= Imperial Inspectorate Organization =

Iran's supreme investigative body (1958–1962; 1968–1979)

The Imperial Inspectorate Organization (سازمان بازرسی شاهنشاهی, also known as the Shah's Inspection) was the supreme investigative body of Iran. It was established by imperial decree on October 11, 1958, as an instrument "to investigate public complaints regarding bribery, embezzlement, and other abuses by government officials and agencies." It was established by imperial decree on October 11, 1958, as an instrument "to investigate public complaints regarding bribery, embezzlement, and other abuses by government officials and agencies."

The organization possessed virtually unlimited powers to conduct on-site inspections of any administrative or military organization at any level and anywhere in the country. The Shah's Inspection was not subordinate to the Majlis, the Rastakhiz Party, the government, the police, or the armed forces—it was accountable only to the Shah. Furthermore, it was authorized to monitor the work and activities of the secret police, SAVAK.

== Formation ==
The establishment of the Imperial Inspectorate Organization was shaped by the context and factors primarily associated with the events and aftermath of the 1953 Iranian coup d'état.

The prevalence of corruption, particularly within the bureaucracy, internal unrest, and the ruling regime's fear of coups and opposition sabotage plans—along with the necessity of monitoring various regions of the country and controlling the activities of the bureaucracy, foreign agents, and the infiltration of spies into Iran's security and intelligence agencies—provided the basis for Mohammad Reza Pahlavi to issue the order for the creation of an inspection organization. After the overthrow of Mohammad Mosaddegh, the Shah concentrated real power in his hands and utilized various means to maximize control over society and the government. One of the most important of these measures was the creation of such an institution to remain informed of events and the internal situation in the shortest possible time and without additional administrative actions.

Thus, as a result of all these conditions, the Shah issued a decree in 1958, during the cabinet of Manouchehr Eghbal, to create an organization with the following task:
"To consider the complaints of the people against government departments and government officials, including civil, military, and judicial, as well as municipalities and state enterprises, all or part of whose capital belongs to the government, we consider it necessary to form an organization named the 'Imperial Inspectorate Organization.' Complaints and claims received by us must be processed, and the result must be reported to us as soon as possible."
Following the issuance of the imperial decree, the organization began its operations with broad powers under the leadership of General Morteza Yazdanpanah, a military figure from the era of Reza Shah. The Imperial Inspectorate Organization was established in October 1958, and shortly thereafter, the charter and powers of the organization were regulated in eight articles and approved on December 23, 1958.

== Functions ==
The organization reported directly to the Shah, and was initially headed by General Hossein Fardoust, a childhood friend of Mohammad Reza Pahlavi.
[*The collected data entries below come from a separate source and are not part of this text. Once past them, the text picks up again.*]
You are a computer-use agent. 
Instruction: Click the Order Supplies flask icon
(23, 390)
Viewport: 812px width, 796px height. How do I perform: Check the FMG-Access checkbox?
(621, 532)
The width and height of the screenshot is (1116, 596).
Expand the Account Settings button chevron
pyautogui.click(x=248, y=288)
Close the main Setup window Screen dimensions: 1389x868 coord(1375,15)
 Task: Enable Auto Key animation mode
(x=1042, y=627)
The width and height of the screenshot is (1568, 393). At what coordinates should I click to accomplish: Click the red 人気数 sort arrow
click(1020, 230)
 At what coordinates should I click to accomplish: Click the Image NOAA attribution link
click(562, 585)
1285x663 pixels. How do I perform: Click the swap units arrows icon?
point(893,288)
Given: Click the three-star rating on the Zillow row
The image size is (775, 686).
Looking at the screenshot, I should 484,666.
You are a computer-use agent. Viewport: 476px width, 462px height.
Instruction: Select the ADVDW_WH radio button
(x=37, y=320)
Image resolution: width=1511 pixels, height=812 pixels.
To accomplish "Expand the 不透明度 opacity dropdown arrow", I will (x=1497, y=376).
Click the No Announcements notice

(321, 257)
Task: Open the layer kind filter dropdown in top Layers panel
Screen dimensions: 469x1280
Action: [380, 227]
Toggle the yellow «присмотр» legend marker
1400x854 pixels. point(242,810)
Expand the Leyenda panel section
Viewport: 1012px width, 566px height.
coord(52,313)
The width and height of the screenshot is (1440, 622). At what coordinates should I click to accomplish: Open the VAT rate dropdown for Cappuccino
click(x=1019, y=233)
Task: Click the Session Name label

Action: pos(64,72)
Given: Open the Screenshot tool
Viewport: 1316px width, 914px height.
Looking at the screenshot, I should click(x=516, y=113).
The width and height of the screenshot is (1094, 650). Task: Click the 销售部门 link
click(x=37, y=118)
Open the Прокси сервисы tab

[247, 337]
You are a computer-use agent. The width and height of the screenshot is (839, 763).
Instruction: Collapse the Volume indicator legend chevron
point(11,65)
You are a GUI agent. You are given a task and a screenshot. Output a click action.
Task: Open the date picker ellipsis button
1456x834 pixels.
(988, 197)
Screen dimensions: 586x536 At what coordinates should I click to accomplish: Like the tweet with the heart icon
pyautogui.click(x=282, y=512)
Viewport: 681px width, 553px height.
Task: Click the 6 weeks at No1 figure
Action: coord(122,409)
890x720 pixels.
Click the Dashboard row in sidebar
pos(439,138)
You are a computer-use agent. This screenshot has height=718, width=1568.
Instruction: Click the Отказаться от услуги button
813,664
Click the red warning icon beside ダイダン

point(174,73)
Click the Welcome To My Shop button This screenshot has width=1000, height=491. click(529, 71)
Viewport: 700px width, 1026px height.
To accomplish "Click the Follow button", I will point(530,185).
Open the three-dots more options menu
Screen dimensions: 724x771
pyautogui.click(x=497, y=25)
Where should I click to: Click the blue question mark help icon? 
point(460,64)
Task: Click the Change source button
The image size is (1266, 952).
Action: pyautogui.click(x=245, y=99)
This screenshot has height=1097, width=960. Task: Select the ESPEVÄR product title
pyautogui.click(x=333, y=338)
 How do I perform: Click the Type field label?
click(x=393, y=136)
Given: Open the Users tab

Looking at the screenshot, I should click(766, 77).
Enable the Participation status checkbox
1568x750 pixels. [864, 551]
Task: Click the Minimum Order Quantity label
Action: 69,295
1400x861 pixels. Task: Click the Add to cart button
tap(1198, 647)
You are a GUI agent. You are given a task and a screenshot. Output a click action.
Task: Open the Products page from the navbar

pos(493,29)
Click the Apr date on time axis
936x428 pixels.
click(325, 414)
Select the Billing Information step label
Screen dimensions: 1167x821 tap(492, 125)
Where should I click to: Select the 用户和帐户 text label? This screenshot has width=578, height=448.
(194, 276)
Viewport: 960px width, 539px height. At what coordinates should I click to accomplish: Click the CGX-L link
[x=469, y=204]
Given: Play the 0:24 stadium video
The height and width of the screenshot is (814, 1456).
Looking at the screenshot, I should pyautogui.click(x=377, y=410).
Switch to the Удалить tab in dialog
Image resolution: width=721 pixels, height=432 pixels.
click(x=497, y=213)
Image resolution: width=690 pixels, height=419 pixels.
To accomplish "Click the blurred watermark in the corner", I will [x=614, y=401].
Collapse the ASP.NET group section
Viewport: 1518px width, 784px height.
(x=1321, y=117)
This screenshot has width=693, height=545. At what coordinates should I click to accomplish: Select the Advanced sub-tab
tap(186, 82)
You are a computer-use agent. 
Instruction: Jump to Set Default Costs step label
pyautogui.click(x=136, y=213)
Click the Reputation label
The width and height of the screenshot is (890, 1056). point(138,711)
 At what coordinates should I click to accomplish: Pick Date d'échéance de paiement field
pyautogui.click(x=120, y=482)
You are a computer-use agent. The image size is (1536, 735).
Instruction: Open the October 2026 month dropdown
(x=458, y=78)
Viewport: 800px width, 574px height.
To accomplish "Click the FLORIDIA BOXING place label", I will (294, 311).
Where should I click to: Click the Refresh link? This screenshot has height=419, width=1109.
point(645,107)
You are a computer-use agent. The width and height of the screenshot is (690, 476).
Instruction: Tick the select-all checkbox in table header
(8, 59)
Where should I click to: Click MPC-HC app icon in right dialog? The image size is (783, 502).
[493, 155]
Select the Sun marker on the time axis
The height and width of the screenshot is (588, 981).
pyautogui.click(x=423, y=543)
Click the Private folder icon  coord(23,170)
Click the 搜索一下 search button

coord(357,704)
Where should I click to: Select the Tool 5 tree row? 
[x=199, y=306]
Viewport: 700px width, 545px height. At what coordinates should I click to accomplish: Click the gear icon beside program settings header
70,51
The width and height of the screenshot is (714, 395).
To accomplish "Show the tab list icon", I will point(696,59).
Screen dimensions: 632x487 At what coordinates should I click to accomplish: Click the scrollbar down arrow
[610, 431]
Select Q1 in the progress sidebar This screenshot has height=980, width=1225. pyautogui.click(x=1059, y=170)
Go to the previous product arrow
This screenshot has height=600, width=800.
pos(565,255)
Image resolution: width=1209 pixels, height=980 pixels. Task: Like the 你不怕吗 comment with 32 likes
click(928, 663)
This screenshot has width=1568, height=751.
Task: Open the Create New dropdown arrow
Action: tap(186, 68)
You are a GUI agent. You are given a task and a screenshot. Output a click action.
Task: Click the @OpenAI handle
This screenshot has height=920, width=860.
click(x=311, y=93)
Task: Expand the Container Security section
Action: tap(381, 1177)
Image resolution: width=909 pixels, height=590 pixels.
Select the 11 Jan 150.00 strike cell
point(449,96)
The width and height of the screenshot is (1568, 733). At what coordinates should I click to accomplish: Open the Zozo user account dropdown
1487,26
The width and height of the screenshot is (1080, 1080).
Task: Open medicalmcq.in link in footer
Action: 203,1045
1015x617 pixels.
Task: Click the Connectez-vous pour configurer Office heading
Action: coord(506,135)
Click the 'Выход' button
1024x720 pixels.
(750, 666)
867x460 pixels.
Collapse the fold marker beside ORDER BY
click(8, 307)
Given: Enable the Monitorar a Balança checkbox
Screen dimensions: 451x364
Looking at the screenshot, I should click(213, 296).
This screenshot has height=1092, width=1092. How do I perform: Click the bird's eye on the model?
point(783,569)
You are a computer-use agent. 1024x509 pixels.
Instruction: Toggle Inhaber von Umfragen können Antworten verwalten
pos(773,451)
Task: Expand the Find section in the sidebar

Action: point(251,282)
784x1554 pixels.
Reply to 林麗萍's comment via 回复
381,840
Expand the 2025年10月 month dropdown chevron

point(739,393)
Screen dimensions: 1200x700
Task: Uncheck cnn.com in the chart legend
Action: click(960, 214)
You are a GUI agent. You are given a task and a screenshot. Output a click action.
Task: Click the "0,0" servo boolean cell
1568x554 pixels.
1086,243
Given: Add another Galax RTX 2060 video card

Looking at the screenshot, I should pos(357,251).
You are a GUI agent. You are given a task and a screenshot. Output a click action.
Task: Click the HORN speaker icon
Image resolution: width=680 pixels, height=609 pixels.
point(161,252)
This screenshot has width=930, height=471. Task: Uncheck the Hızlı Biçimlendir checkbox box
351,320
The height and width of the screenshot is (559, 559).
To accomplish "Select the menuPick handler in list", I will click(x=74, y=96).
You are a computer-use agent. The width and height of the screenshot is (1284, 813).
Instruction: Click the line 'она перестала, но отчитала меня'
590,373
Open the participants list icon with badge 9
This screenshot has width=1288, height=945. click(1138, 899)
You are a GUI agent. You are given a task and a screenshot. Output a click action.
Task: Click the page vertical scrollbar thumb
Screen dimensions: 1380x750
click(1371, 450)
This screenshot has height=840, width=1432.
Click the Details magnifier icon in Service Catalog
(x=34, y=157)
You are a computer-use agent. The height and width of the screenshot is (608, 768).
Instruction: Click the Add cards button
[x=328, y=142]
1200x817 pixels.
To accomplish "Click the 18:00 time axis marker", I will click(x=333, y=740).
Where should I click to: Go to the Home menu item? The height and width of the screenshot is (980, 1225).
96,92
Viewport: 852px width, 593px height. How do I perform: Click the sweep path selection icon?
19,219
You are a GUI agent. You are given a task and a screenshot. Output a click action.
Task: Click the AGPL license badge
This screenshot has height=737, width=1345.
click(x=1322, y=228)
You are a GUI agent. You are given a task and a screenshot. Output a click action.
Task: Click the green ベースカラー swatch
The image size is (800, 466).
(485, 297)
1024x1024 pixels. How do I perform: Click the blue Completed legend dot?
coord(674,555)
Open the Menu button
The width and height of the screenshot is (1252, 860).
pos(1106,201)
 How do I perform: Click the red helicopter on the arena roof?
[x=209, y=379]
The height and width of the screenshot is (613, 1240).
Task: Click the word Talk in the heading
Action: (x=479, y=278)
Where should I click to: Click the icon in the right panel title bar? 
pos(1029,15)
In just nine months, the Shah's Inspection received approximately 39,000 complaints from the public, and during its first year of operation, it "received 52,000 complaints and dismissed 424 officials".. The Imperial Inspectorate Organization monitored the progress of administrative work and conducted sudden random inspections of government ministries and agencies.

During the initial period of the Shah's Inspection, the government began taking more active steps to combat corruption. The organization uncovered the involvement of a number of high-ranking officials in scams related to contract work and the trading of land plots for urban development. In 1958, a law was passed prohibiting civil servants, members of parliament (including those who were lawyers by profession), and government members from participating in state contract deals.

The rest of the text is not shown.